Ou talvez não. Talvez não haja moral no final desta história. Talvez a seriedade das vendas coabite com a charlatonice da notoriedade da publicidade. Talvez o futuro seja ainda mais confuso do que já é o presente. Mas uma coisa é certa. Um ano depois do lançamento do “Compre Este Porque” passou por aqui gente que leu, que gostou e que se deu ao trabalho de o dizer. Noesis, RuiPaiva, Bruno, Rayban, são algumas das e-personalidades que me obrigam a persistir. E a quem (juntamente com os outros que estão na página de agradecimentos do livro) recorro agora num momento de indecisão.
- O artigo 14.MPE foi o último da série, vitima da sua própria pequenez e da falta de interesse editorial (foi recusado por uma quantidade demasiado grande de publicações).
- Por ter esgotado a fórmula, a segunda época no Meios&Publicidade não tem mais um grande objectivo final (como tiveram os artigos que originaram o “Compre Este Porque”) e limita-se a ser o que é. Um espaço de opinião que faço por merecer.
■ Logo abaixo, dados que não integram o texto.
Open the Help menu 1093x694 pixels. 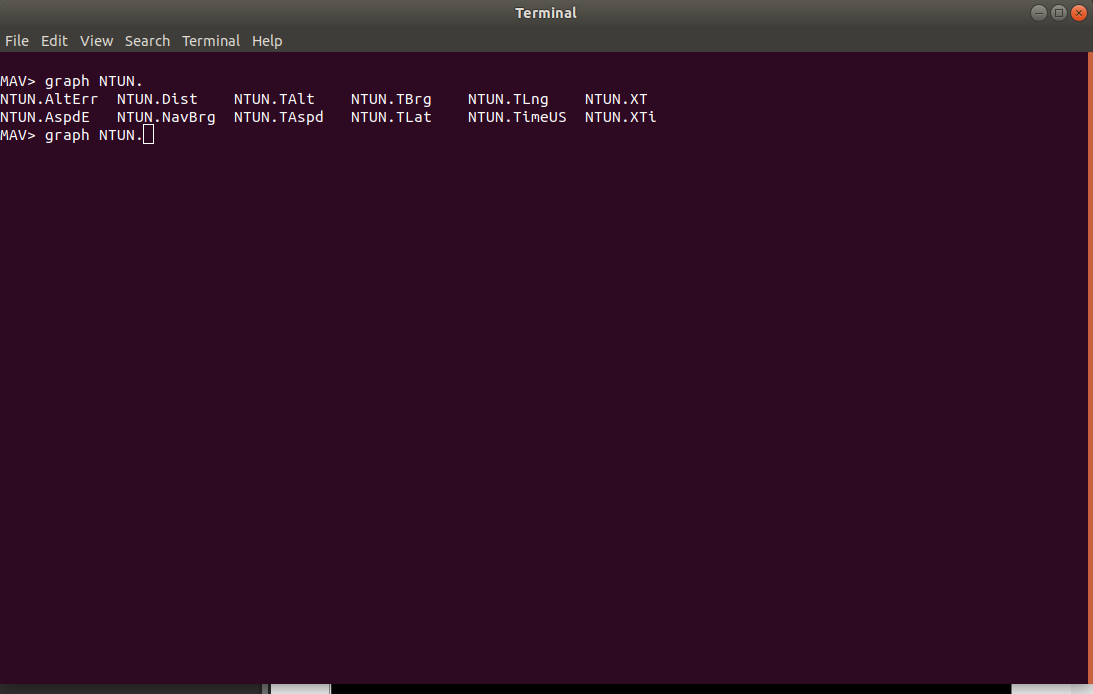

- O atrevimento do “Sexo no Supermercado”, iniciado com uma divertida crónica para a Cosmopolitan, resultou em divórcio motivado pelas insanáveis diferenças entre os próprios sexo e supermercado.
Estou por isto tudo em momento de balanço. Em nome da “boa” gestão de marcas como prosseguir? Como fazer melhor do que já está feito no “Compre Este Porque”? O que faz falta ou pode fazer a diferença para as marcas? Aceitam-se sugestões. Agradeço ao ilustre painel que por aqui opina, que o continue a fazer.